Ce qui ne change pas encore : la déterritorialisation de la communication européenne en réseaux

La multiplication des échelons régionaux, nationaux, supranationaux, la mise en place de réseaux de communication qui « déterritorialisent » la communication – pour créer leurs nouveaux territoires – posent la question du type de communication à mettre en œuvre. (…) Les réseaux de communication recomposent des territoires. (…) Faut-il y voir une volonté ou une incapacité à concevoir une communication alternative ? Le dossier laisse la question en suspens.

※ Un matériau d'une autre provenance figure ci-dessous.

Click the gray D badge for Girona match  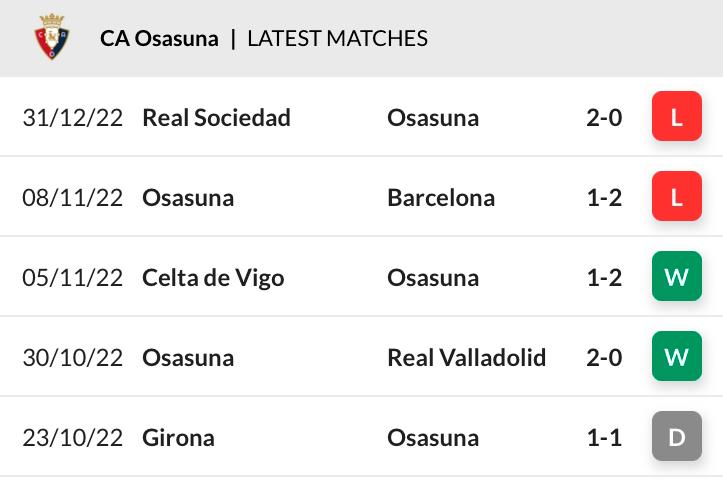[x=676, y=436]
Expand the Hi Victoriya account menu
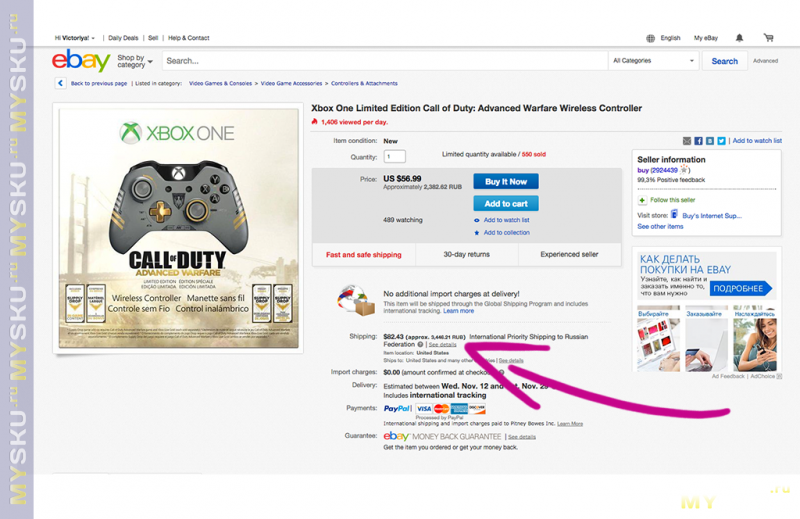Image resolution: width=800 pixels, height=519 pixels. 78,38
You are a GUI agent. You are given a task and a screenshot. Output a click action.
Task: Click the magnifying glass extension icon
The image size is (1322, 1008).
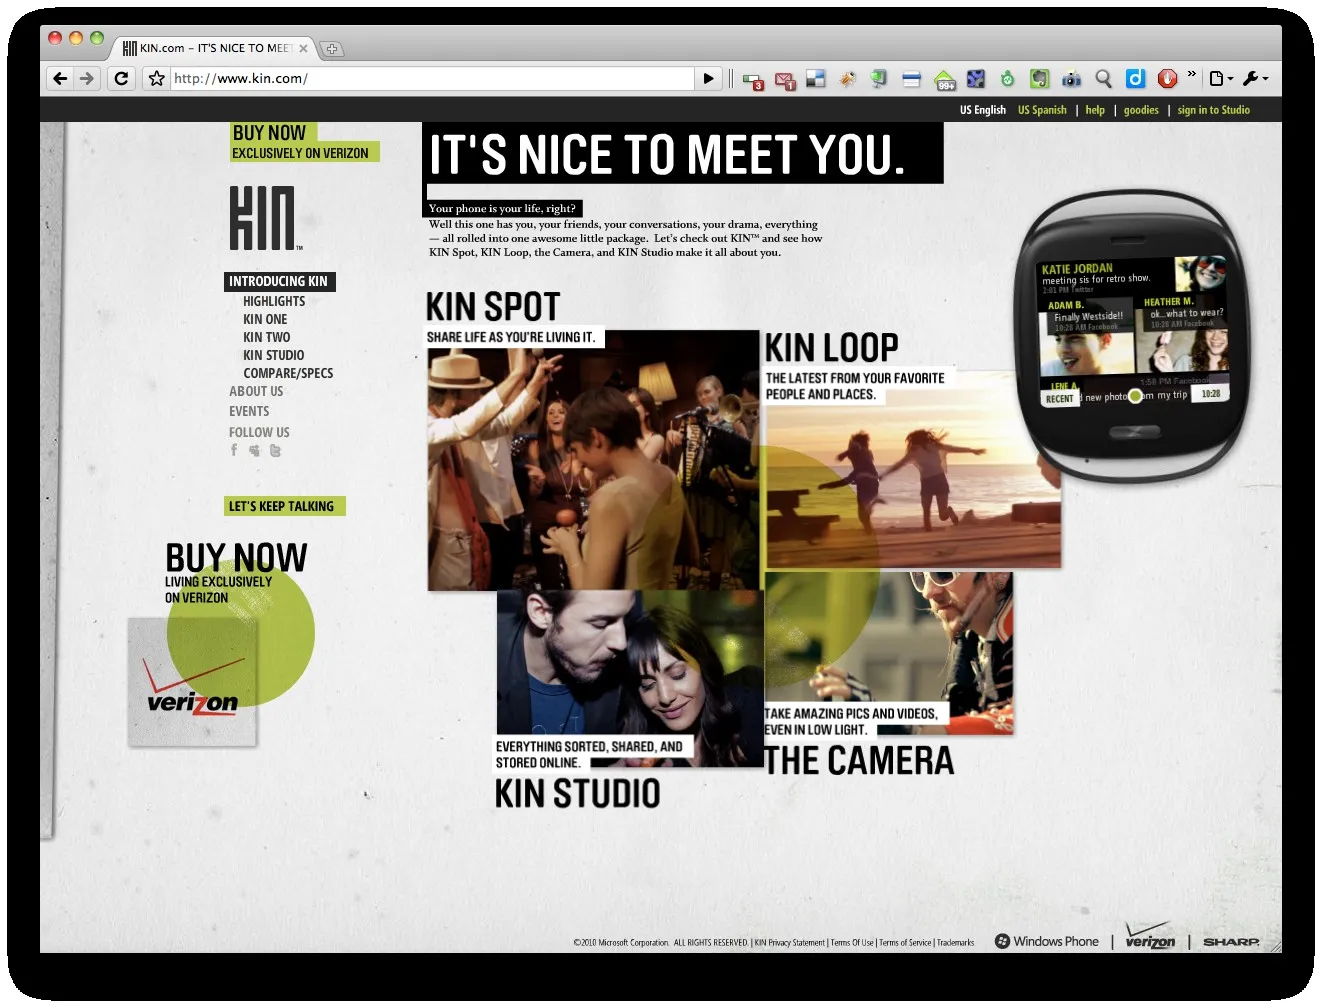(1103, 78)
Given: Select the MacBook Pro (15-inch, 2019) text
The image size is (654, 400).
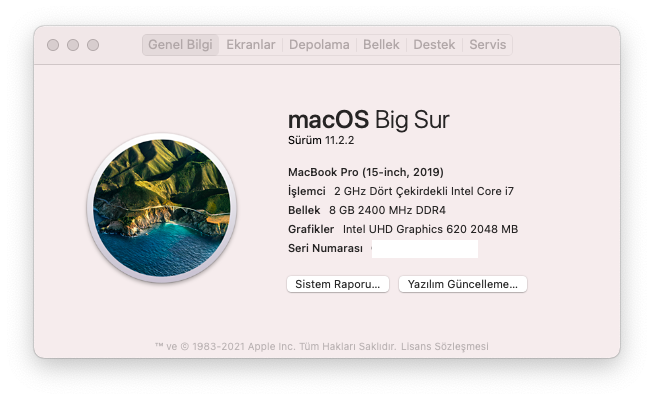Looking at the screenshot, I should 365,171.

La troisième conclusion du dossier « Europe et Communication » qui concerne les réseaux et les territoires n’a pas encore changé depuis 2000. La stratégie de communication de l’UE de communiquer en partenariat avec les acteurs nationaux est appliquée, mais la question de son extension à d’autres niveaux d’actions comme les régions demeure inexplorée.

Ce qui ne change pas : les finalités de la communication européenne

Communiquer pour organiser un espace dans lequel chacun puisse trouver son appartenance tout en sentant préservée sa différence.

Construire une politique consensuelle mais ferme, qui propose des mesures nécessaires mais sans précipitation, de façon à ce qu’un lien social, une nouvelle citoyenneté européenne puissent s’y nourrir.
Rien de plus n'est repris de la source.